══ Provided information ══

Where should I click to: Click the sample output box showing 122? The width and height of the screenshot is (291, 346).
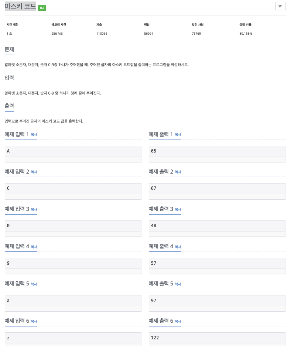217,338
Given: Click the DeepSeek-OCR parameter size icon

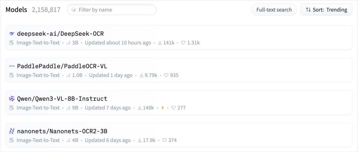Looking at the screenshot, I should 69,43.
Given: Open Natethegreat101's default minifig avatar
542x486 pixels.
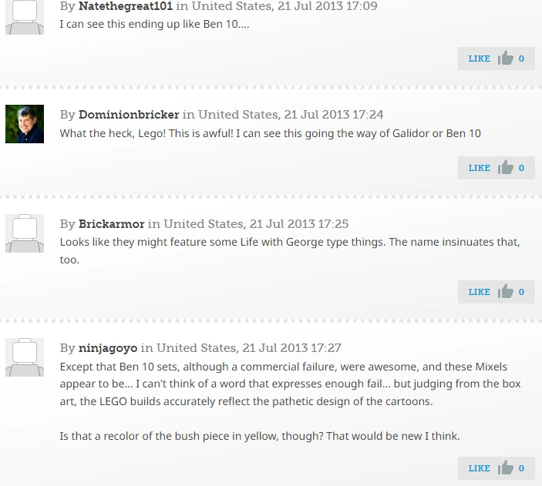Looking at the screenshot, I should pos(25,17).
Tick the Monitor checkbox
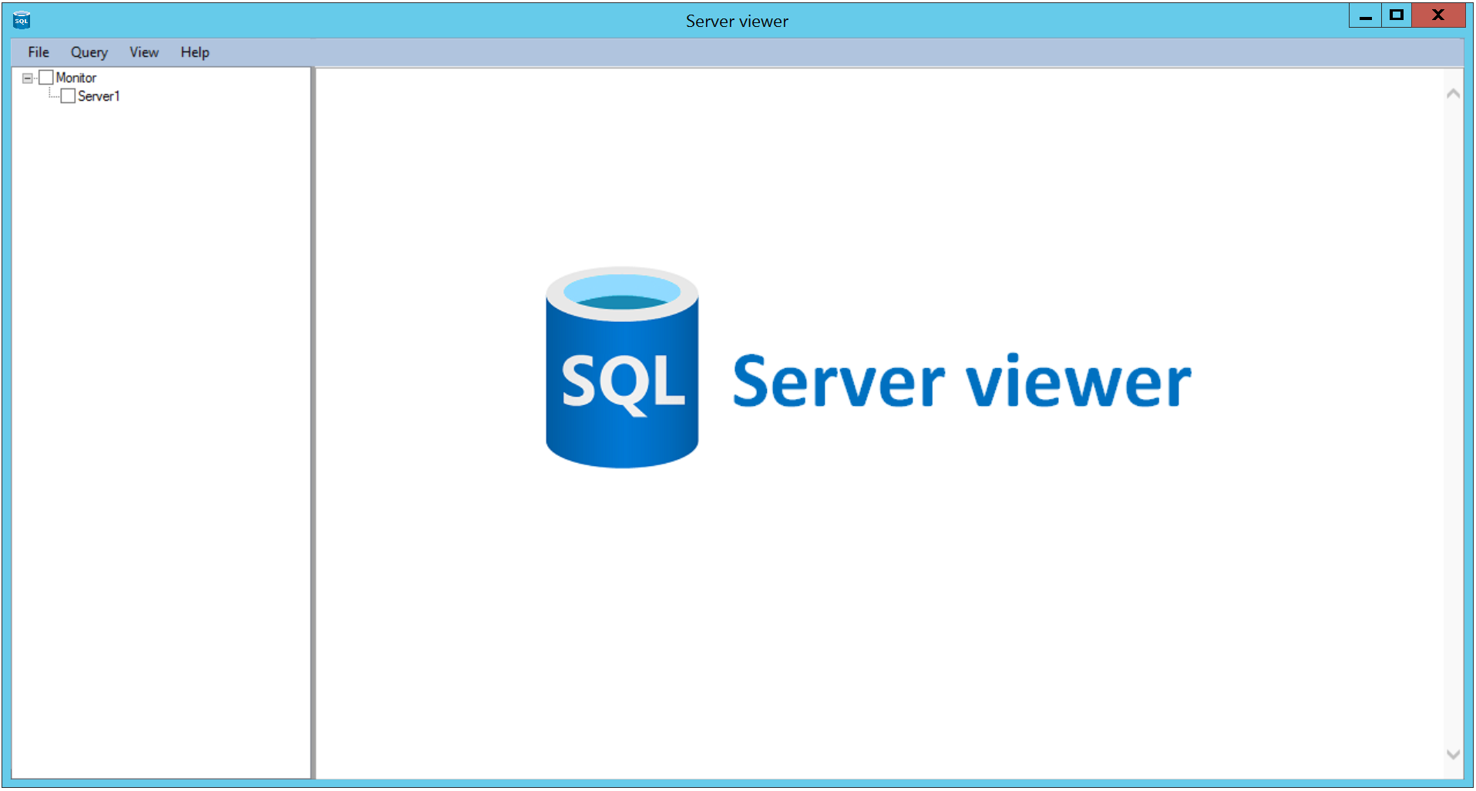 46,78
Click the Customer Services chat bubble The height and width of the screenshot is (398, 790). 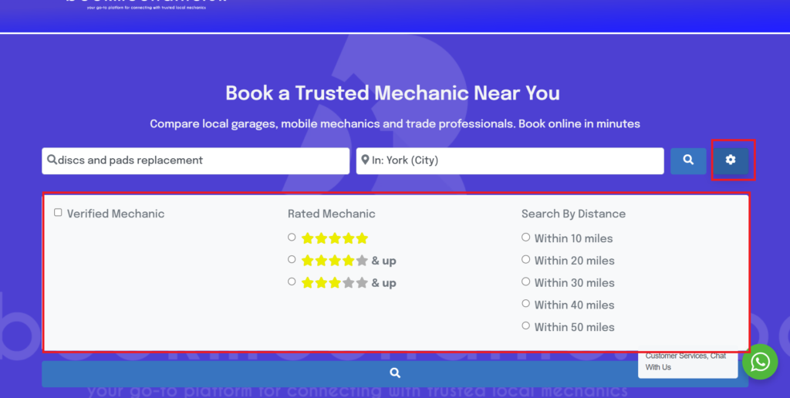[x=687, y=362]
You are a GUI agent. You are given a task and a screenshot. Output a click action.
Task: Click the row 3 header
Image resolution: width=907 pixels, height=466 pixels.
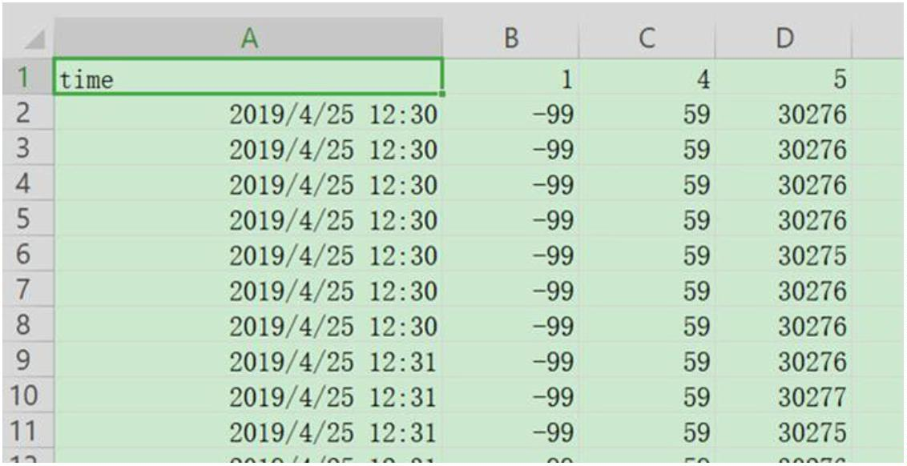(x=26, y=150)
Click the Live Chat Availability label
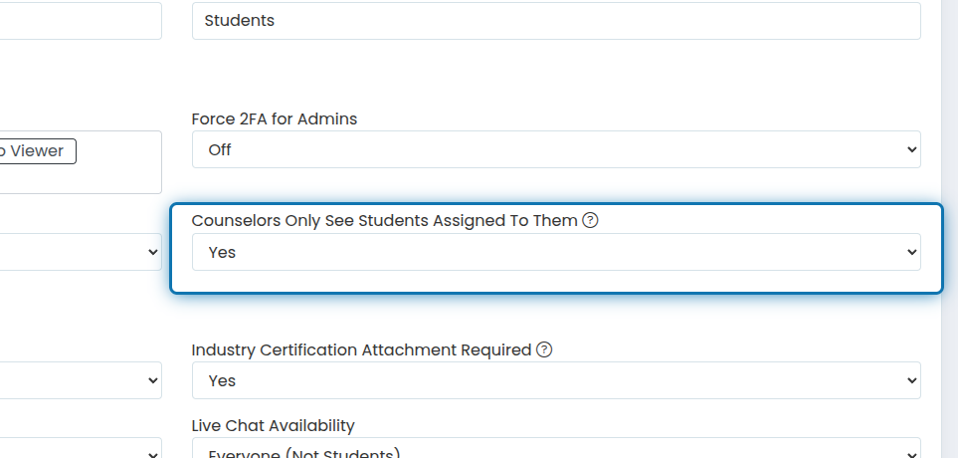The image size is (958, 458). (x=274, y=425)
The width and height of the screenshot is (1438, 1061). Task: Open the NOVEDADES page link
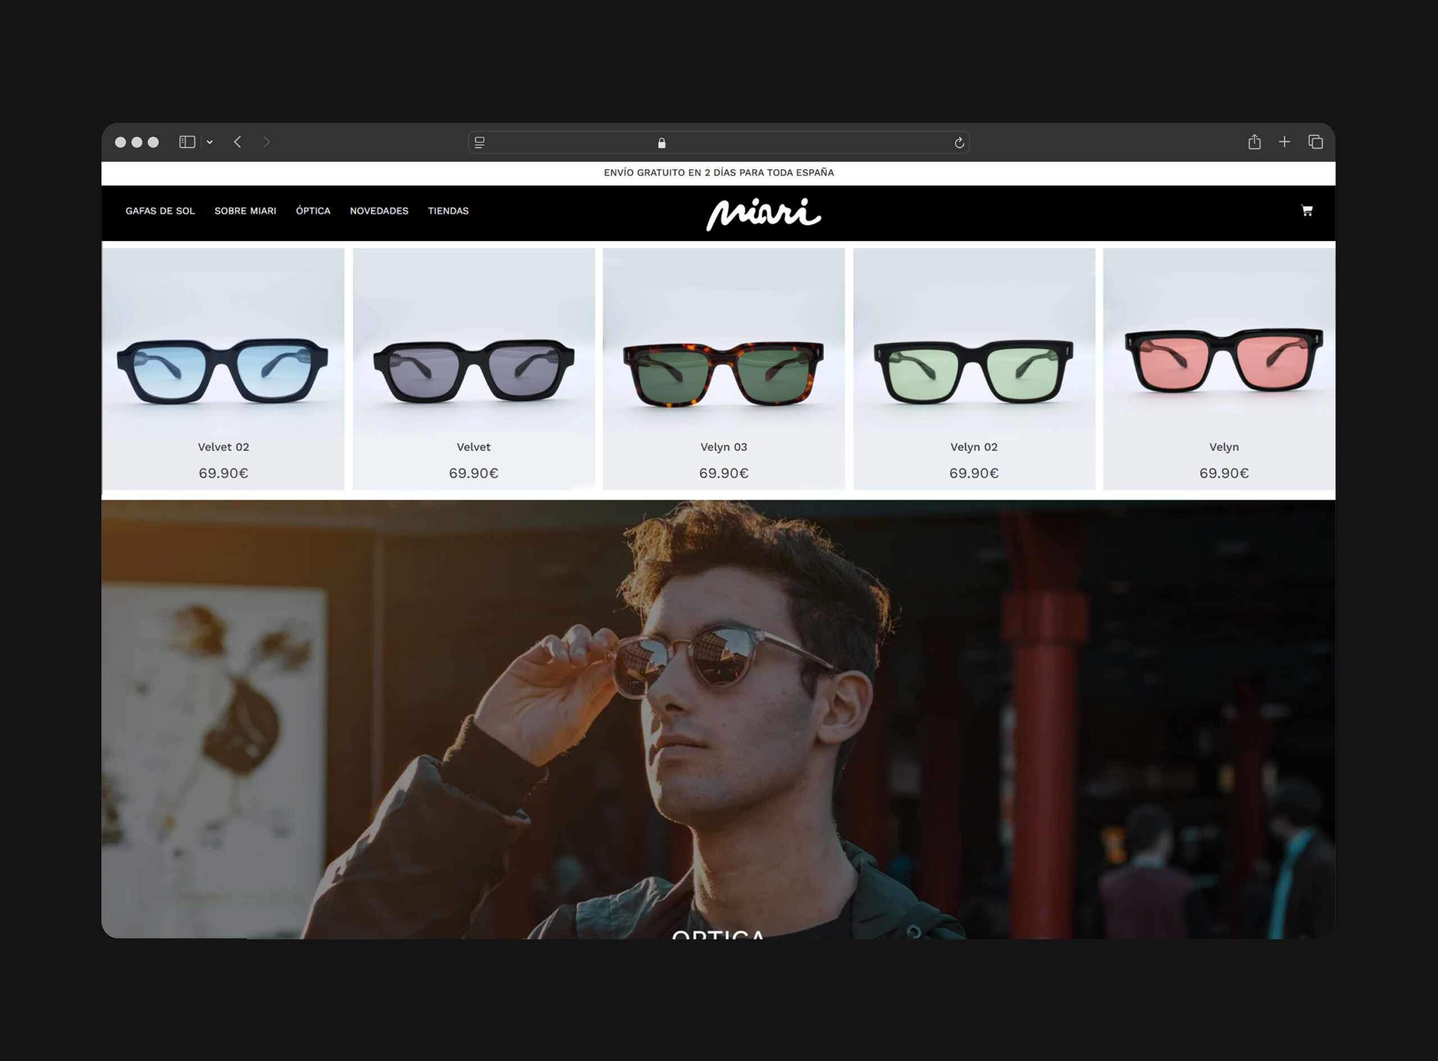coord(379,211)
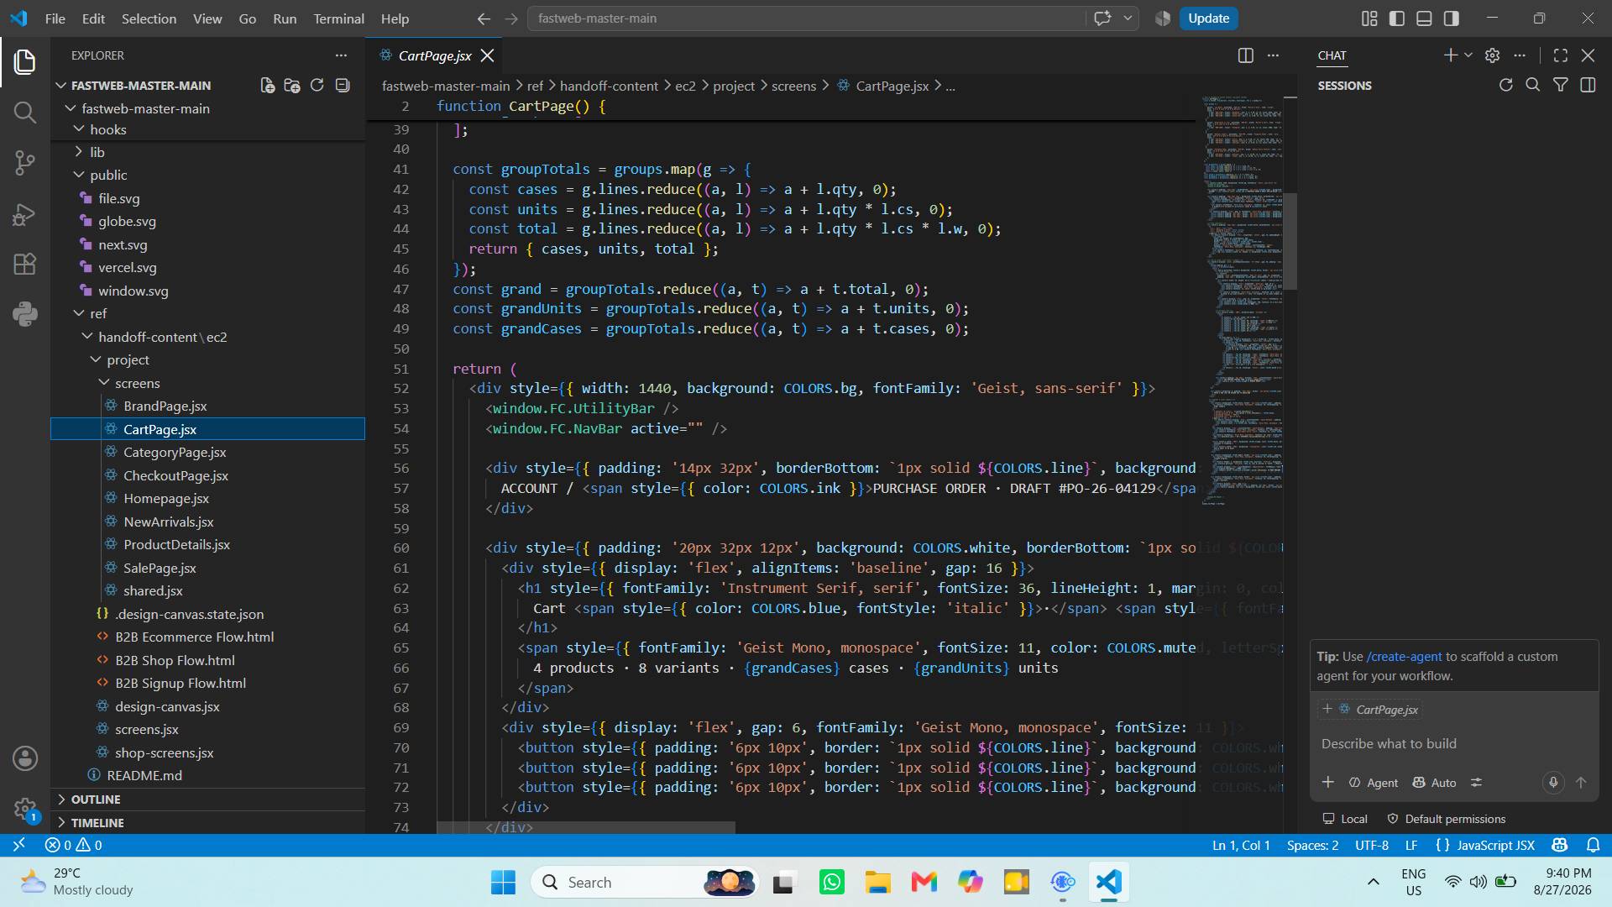The width and height of the screenshot is (1612, 907).
Task: Collapse the screens folder
Action: pos(138,383)
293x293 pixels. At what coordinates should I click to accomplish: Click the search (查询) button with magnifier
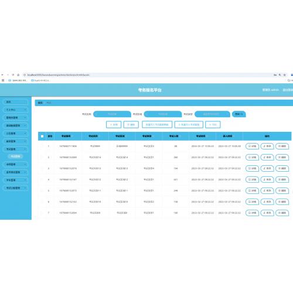point(239,114)
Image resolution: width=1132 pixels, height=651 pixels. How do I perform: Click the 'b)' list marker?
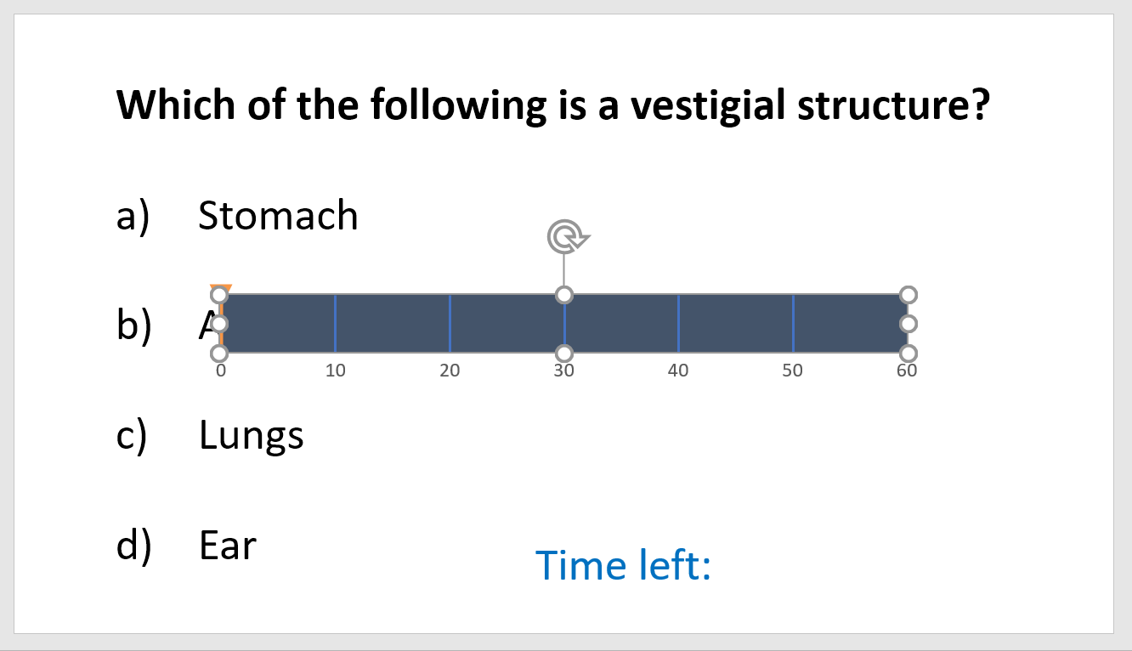click(x=133, y=326)
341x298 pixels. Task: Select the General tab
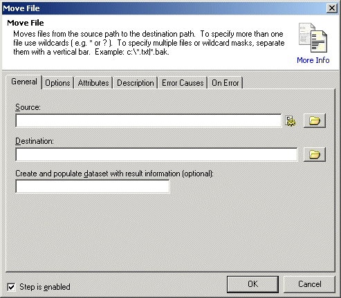tap(24, 82)
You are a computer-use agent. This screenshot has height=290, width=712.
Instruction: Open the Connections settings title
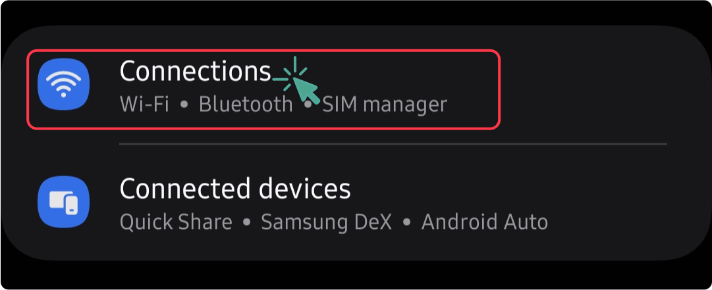(195, 71)
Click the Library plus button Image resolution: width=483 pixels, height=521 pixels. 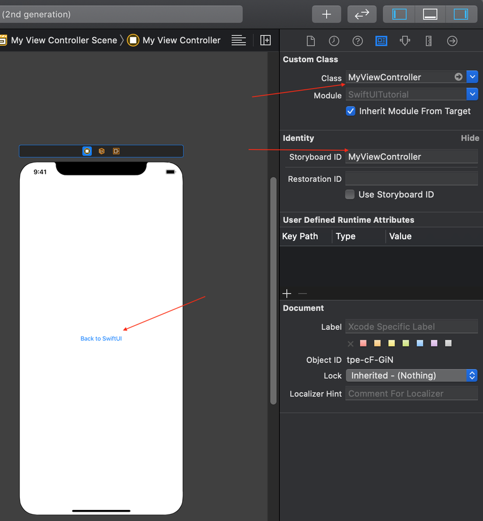coord(327,14)
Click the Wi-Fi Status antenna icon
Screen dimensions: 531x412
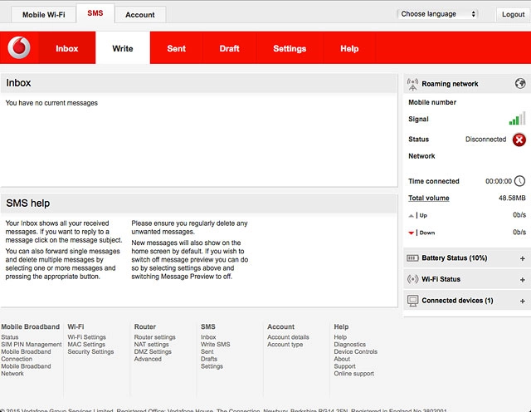[413, 279]
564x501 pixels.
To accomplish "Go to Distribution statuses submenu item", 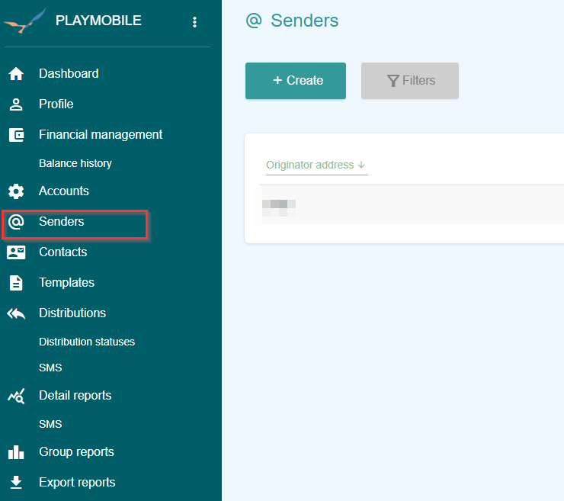I will [x=87, y=342].
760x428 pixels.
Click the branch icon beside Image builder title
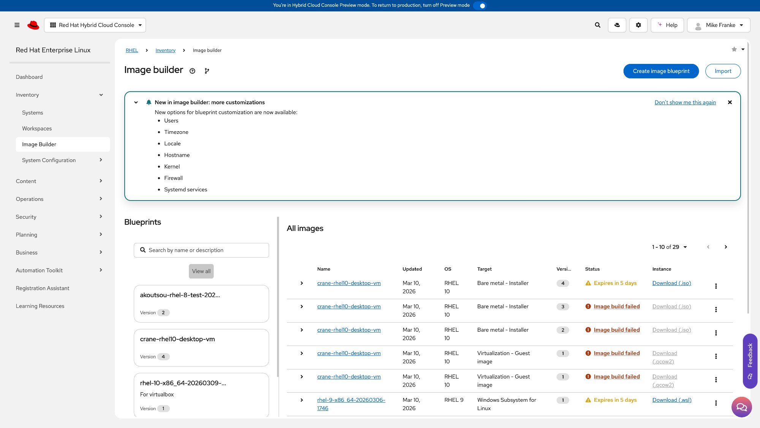pos(207,71)
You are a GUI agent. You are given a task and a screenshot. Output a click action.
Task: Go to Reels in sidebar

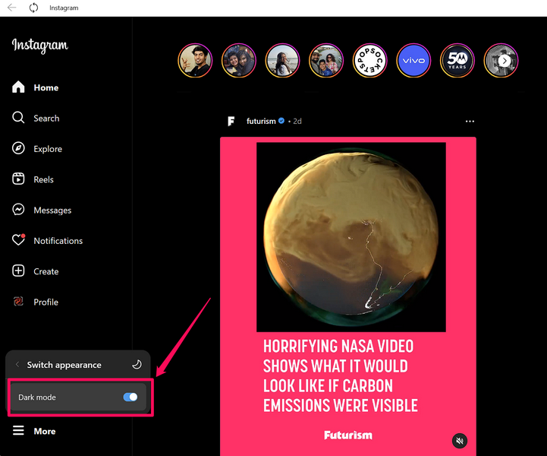point(19,179)
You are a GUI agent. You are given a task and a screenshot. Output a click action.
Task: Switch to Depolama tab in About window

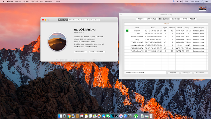[81, 20]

═══

Reproduce the items verbatim, starting with the line that contains "Click the Live Chat Availability label" and going on through the line that contains "tap(24, 82)", both lines included. Leave the pictures out of your answer.

■ The completed task:
Click the Live Chat Availability label
The image size is (958, 458). (x=274, y=425)
The width and height of the screenshot is (1438, 1061). Task: Open the NOVEDADES page link
coord(379,211)
The width and height of the screenshot is (1612, 907).
Task: Collapse the screens folder
Action: pos(138,383)
293x293 pixels. At what coordinates should I click to accomplish: Click the search (查询) button with magnifier
point(239,114)
Image resolution: width=1132 pixels, height=651 pixels. How do I perform: Click the 'b)' list marker?
click(x=133, y=326)
341x298 pixels. Task: Select the General tab
tap(24, 82)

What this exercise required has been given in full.